Morality is subjective

Social morality is subjective in nature, and so it cannot be used unnecessarily by the Criminal Code to limit individuals’ right to privacy. Morality and criminality are not synonymous. The courts, while passing a judgement, should be sensitive enough to understand the changing moral viewpoints and notions of the people of the State. It must also take into consideration the effect of Section 294 on modern society’s norms and evolving definitions of obscenity. The test for determining whether public order would be disrupted by certain issues or acts is done by the Judiciary of the country.

In the case of Prabhakaran V. V. vs. State of Kerala (2022), the petitioner had filed a complaint against the accused under Section 294(b) alleging that the accused has used abusive and obscene words towards him. The accused submitted a petition in the Kerala High Court requesting to quash all the proceedings including Section 294(b) issued against him. The High Court of Kerala observed that unless the words used by the accused caused any sexually impure or filthy thoughts in the mind of the heaters, it would not amount to the commission of an offence under Section 294. Therefore, the Kerala High Court accepted the petition of the accused and quashed all subsequent actions and proceedings.

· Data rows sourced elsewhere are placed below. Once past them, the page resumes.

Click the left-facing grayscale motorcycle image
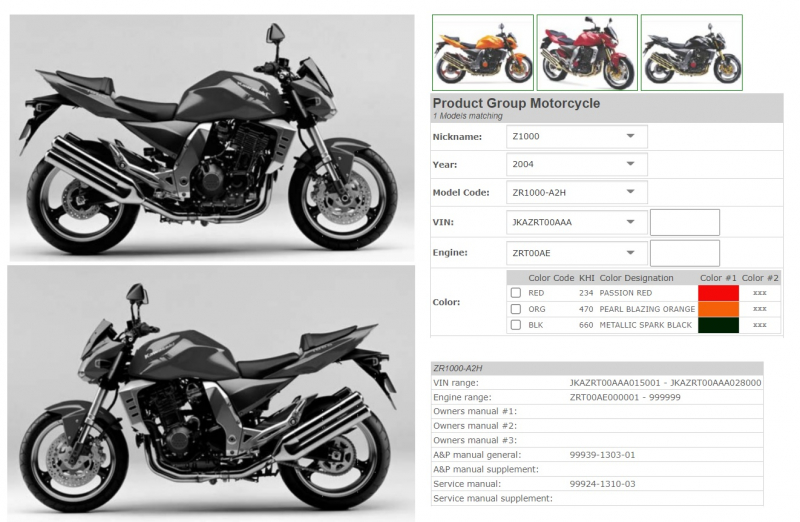Screen dimensions: 800x522 tap(211, 393)
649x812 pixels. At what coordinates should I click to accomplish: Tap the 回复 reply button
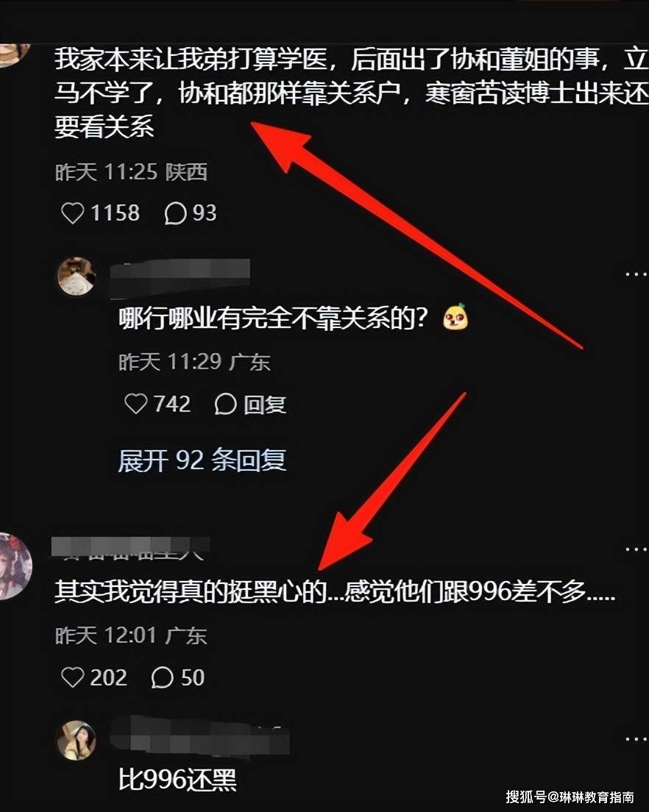pos(265,405)
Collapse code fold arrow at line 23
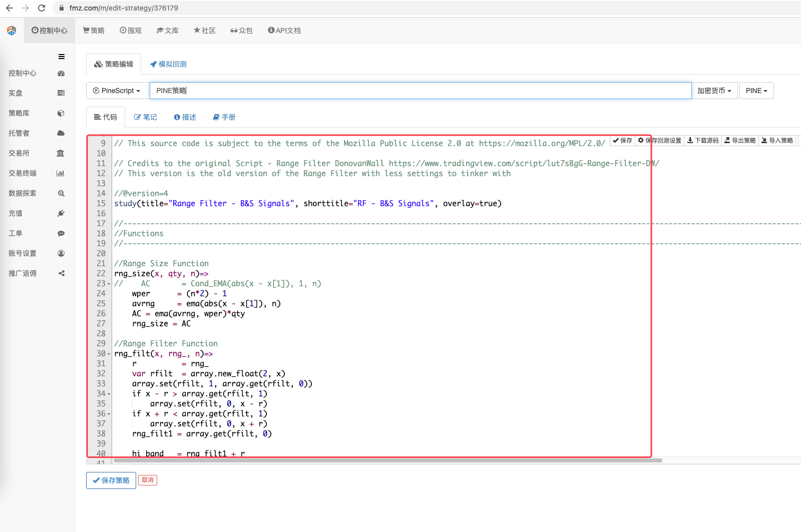 click(x=109, y=284)
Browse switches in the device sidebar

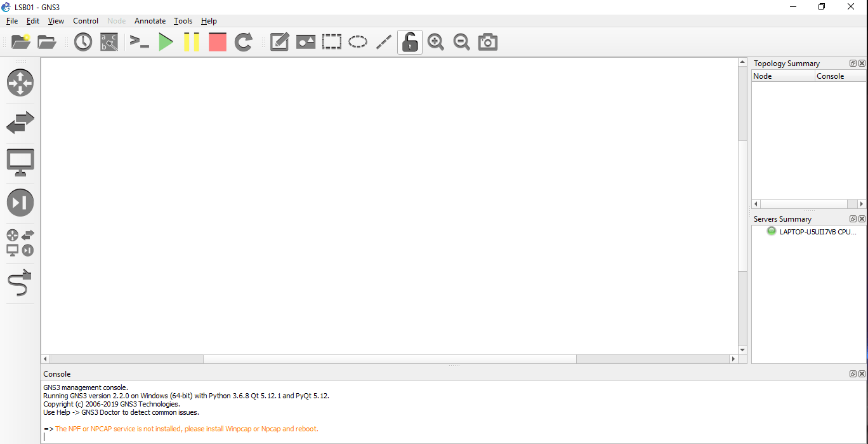point(20,123)
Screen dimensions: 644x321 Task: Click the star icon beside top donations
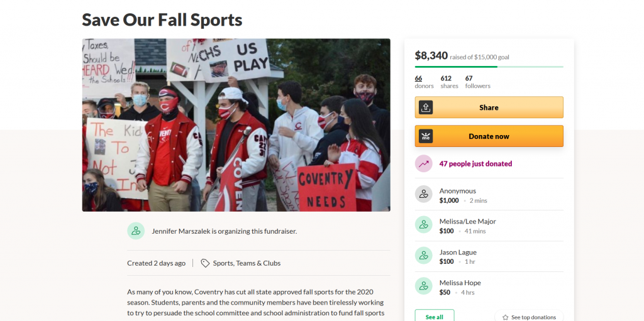pyautogui.click(x=505, y=317)
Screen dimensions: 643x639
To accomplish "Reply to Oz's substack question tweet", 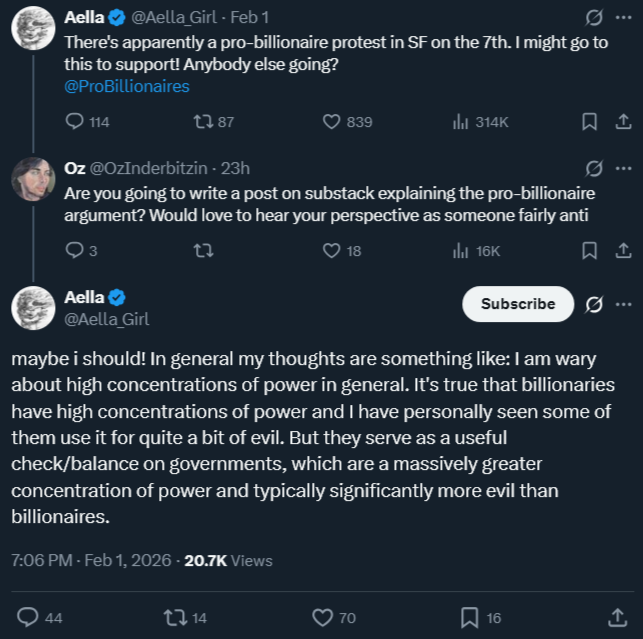I will [x=74, y=251].
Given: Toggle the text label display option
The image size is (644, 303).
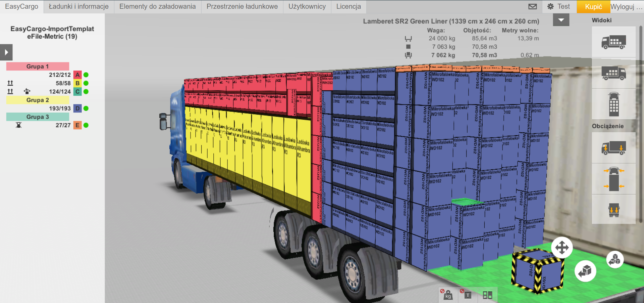Looking at the screenshot, I should tap(467, 295).
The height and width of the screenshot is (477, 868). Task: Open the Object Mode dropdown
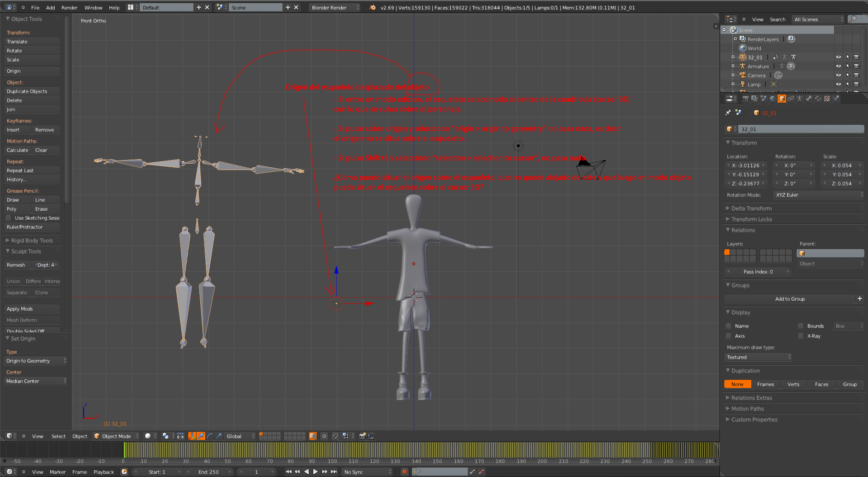116,436
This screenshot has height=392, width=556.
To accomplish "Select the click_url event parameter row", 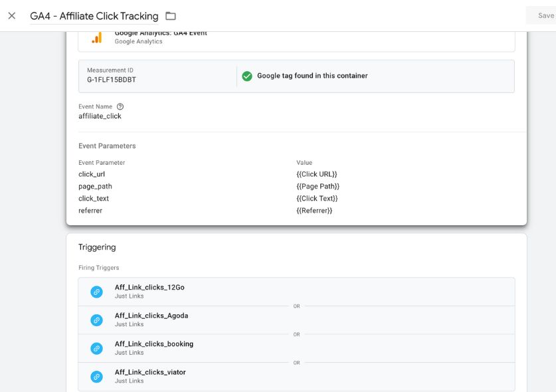I will 92,174.
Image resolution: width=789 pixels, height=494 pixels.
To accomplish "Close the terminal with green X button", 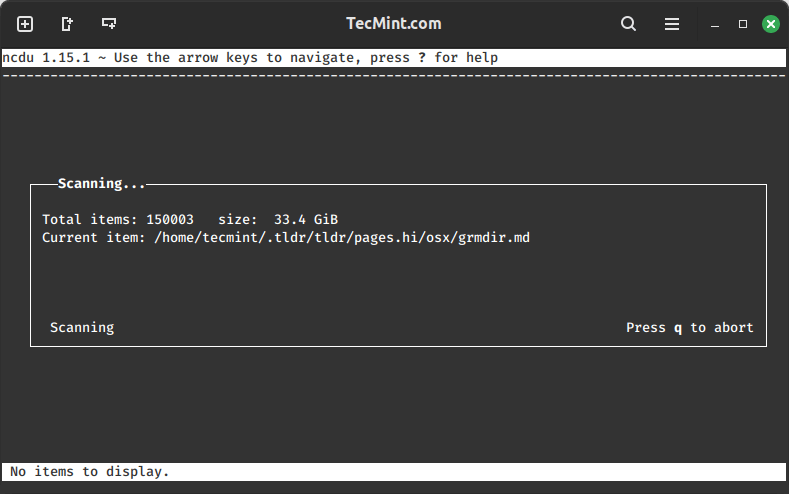I will pos(770,24).
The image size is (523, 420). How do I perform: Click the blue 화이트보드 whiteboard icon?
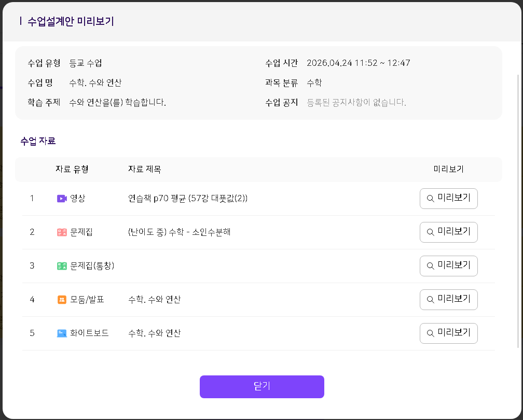pos(62,333)
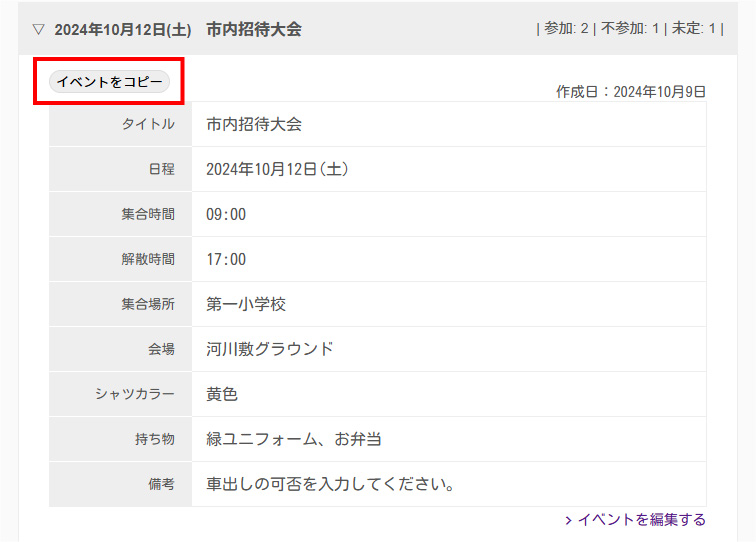Viewport: 756px width, 542px height.
Task: Click the 参加: 2 count in header
Action: click(x=566, y=29)
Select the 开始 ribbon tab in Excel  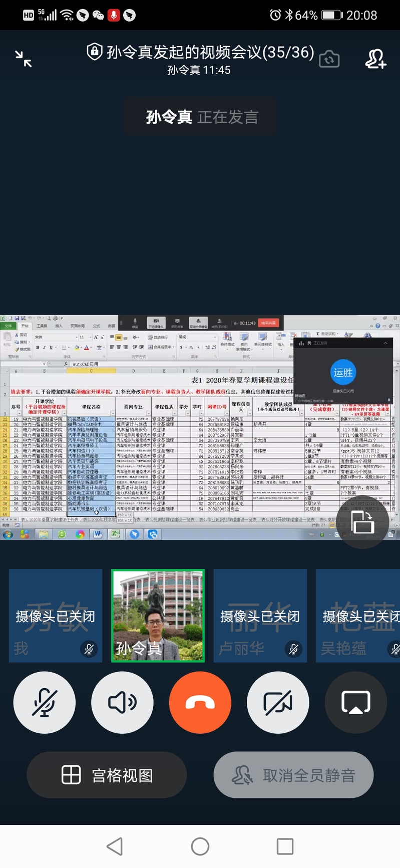tap(25, 326)
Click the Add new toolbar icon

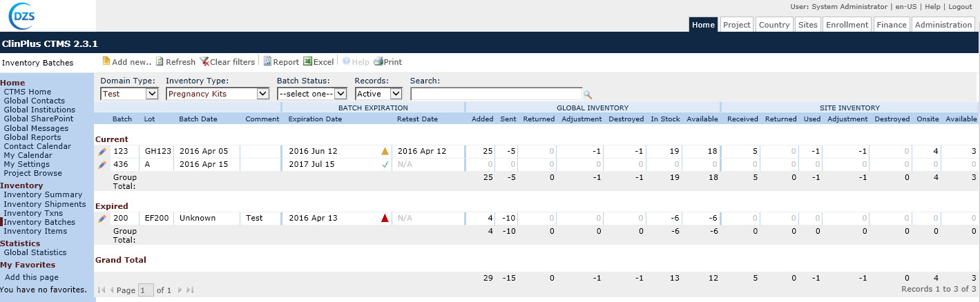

Morality differs from one person to another

The law of the State does not punish any individual for expressing unwelcomed views or opinions. However, a compromise between social interests and the right to free speech is necessary. It is the duty of the Indian Judiciary to protect the right to freedom of speech and expression, which means that it cannot be curtailed unless the circumstances that result from granting it are urgent and harm the interests of the community. The Court is permitted to do so only when the threat that is expected is not improbable, detached, or unrealistic. The Courts, in various judgements, have repeatedly stated the importance of acknowledging a balance of rights between the complainants and the accused so that the right and valid countervailing interests refrain from terminating each other.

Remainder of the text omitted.